He’s the highest paid player on the roster, with a 2021 cap hit of $12.9 million (6.5% of the team’s cap). Simply put, Cox’s production isn’t meeting the standards of his contract right now. And to be honest, I’m not sure if he’ll ever reach a point where he’s unanimously considered an elite interior lineman again.
Of course, he has been double teamed a lot this year, which is part of the reason why his stat sheet is so empty. But nevertheless, in a game where the opposing offense runs for over 200 yards and you fail to record a single tackle, something has to give.
Trading Cox would incur a $10 million dead cap hit, but it may be worth it to shed his contract in the long-term. The team has a lot invested in Javon Hargrave, who’s having a Pro Bowl season so far, and they just drafted Milton Williams in the third round of this year’s NFL Draft.
It would be surprising if Roseman actually pulled the trigger on this during the season, but there’s a good possibility he could get dealt once the offseason hits. If there’s a contender out there that feels like Cox could shore up their defensive line, acquiring some draft capital for the former All-Pro could be in the cards.

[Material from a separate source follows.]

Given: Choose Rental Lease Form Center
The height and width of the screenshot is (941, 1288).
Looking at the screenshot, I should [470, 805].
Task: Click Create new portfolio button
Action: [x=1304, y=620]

Brandon Brooks went down with a pectoral strain in Week 2 and was placed on IR following the game, but he could be taken off of it as soon as Week 6 against Tampa Bay. If/when Brooks is removed from IR, he could be a trade target for any team looking to upgrade their offensive line.
It’s no secret that Roseman already attempted to trade Brooks during the offseason. A source from SI.com’s Eagle Maven stated that Brooks actually expected a trade at one point. It’s fair to speculate on Brooks’ future with the team, regardless of the hefty contract he’s currently under. The team has young guards that can fill in for Brooks for the remainder of the season, like Landon Dickerson or Nate Herbig.
Since Brooks signed his new contract in 2019, he’s played just nine of a possible 26 games. For a guy making upwards of $76 million, it’s impossible to justify missing so much time. We know injuries are uncontrollable, but there’s no reason to be paying Brooks this much money with so much uncertainty surrounding his health.
Guard isn’t the most sought after position in this league, but there are surely a handful of teams that could use a proven guard to shore up their lines en route to a playoff run.
Once Brooks is fully healthy, don’t be shocked if he gets traded. Not only because of the contract he’s playing under, but the Eagles have a handful of young lineman who they can develop this year. With a long-term view on things moving forward, that may be the best route to take with this team.
This one is a bit of a stretch, considering Wilson will be gone after the season because he’s only on a one-year deal. But regardless, if Howie can flip him for any kind of draft compensation, it would be worth it.
He’s been one of the worst starting linebackers in the NFL this year. PFF ranks him as the worst qualifying backer out of 79, as he’s posted an overall grade of 30.1 through four games this year.
The team has a few options they could turn to, like Davion Taylor, Shaun Bradley, or T.J. Edwards. Wilson has been so bad that it would be hard for any of those options to do much worse. At this point, the organization should be more interested in finding out what they have with their young backers. Getting rid of Wilson — or just benching him — would allow them to see some of the young cats in action.